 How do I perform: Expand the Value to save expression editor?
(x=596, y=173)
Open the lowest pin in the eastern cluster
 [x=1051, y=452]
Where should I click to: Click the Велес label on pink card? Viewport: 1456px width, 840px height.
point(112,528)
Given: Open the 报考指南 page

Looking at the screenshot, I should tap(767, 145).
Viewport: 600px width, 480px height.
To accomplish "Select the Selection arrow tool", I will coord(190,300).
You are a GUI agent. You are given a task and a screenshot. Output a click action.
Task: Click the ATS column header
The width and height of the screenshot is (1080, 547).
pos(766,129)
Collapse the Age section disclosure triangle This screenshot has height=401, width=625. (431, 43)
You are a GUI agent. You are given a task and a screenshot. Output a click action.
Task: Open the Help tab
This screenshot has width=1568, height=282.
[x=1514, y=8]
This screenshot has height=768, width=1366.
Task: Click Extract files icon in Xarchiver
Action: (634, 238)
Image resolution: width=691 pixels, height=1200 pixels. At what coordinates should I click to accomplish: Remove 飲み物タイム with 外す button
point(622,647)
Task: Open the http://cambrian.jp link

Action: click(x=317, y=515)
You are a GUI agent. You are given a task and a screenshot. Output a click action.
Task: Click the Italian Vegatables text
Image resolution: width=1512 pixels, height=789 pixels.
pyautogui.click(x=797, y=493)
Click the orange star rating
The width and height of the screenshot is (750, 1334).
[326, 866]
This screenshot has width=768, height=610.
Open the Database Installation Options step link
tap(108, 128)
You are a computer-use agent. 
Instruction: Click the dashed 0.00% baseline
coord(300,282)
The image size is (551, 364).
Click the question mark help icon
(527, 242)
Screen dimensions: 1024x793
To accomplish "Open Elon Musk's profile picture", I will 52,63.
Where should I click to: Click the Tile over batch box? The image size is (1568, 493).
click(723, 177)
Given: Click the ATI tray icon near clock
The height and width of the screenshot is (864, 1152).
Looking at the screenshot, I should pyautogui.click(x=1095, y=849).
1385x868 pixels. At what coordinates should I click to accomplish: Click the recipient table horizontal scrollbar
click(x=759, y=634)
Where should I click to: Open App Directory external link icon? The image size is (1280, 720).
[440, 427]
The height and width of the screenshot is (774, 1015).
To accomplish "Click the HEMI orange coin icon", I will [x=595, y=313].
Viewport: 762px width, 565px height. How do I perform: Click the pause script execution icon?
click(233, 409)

---*---

=== Prompt ===
Every line of the data above that includes "will" should be listed.

=== The answer ===
To accomplish "Select the Selection arrow tool", I will coord(190,300).
To accomplish "Open Elon Musk's profile picture", I will 52,63.
To accomplish "Click the HEMI orange coin icon", I will [x=595, y=313].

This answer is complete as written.